More than 20 lakh Catalans, or 90.9% of those who voted, have backed the call for independence from Spain, the Catalonia government said on Sunday. The turnout for the referendum, which was marred by violence and had been declared illegal by the Spanish government, was 42.3%, BBC reported.

“With this day of hope and suffering, the citizens of Catalonia have won the right to an independent state in the form of a republic,” AFP quoted Catalonia’s leader Carles Puigdemont as saying. However, Spain’s Prime Minister Mariano Rajoy said that there was no “self-determination referendum in Catalonia” on Sunday. Rajoy said the process “only served to sow division, push citizens to confrontation and the streets to revolt”. It, however, left the door open for negotiations on greater autonomy for the region, he added.

Catalonia’s leader said his government was determined to take its cause forward. “In the next few days [we] will send the results of today’s vote to the Catalan parliament, where the sovereignty of our people lies, so that it can act in accordance with the law of the referendum.” He said the European Union could no longer “continue to look the other way”, The Guardian reported.

▶ Required work:
1. Please translate this sentence from the Catalan referendum passage into Spanish: "Catalonia's leader said his government was determined to take its cause forward."
2. Answer these questions using the Catalan referendum passage:
(a) What was the turnout for the referendum?
(b) Who is named as Spain's Prime Minister?
(c) To which body will Catalonia's leader send the results of the vote?
3. Summarize the Catalan referendum passage in two sentences.

▶ Data extract:
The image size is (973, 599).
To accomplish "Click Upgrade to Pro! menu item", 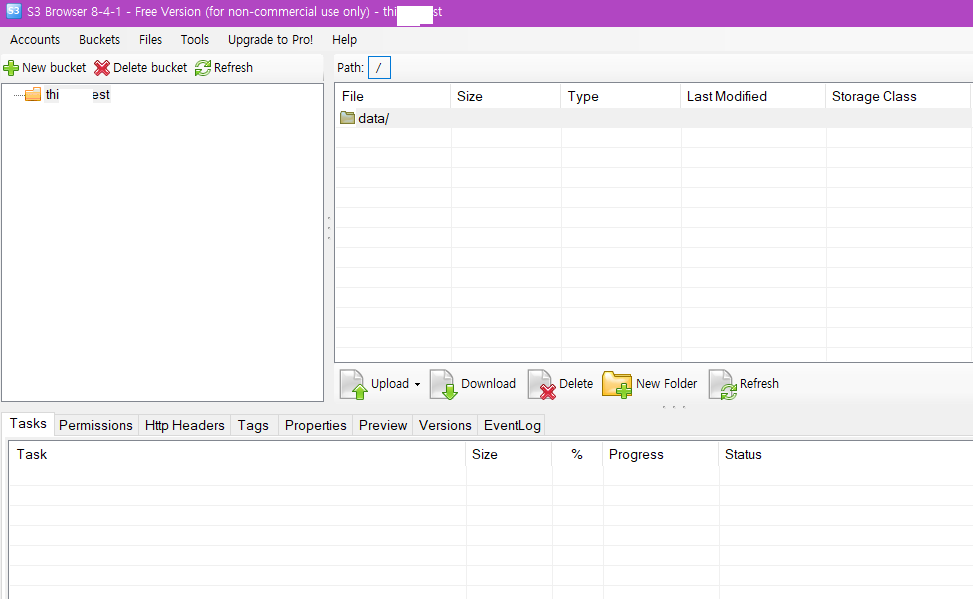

▶ Expected results:
1. El líder de Cataluña dijo que su gobierno estaba decidido a llevar adelante su causa.

2.
(a) 42.3%
(b) Mariano Rajoy
(c) The Catalan parliament

3. The Catalonia government said more than 20 lakh Catalans, or 90.9% of those who voted, backed independence from Spain in a referendum that was marred by violence, had been declared illegal by the Spanish government, and had a turnout of 42.3%. Catalan leader Carles Puigdemont said citizens had won the right to an independent republic and that the results would go to the Catalan parliament, while Spanish Prime Minister Mariano Rajoy said there was no self-determination referendum and that the process only served to sow division.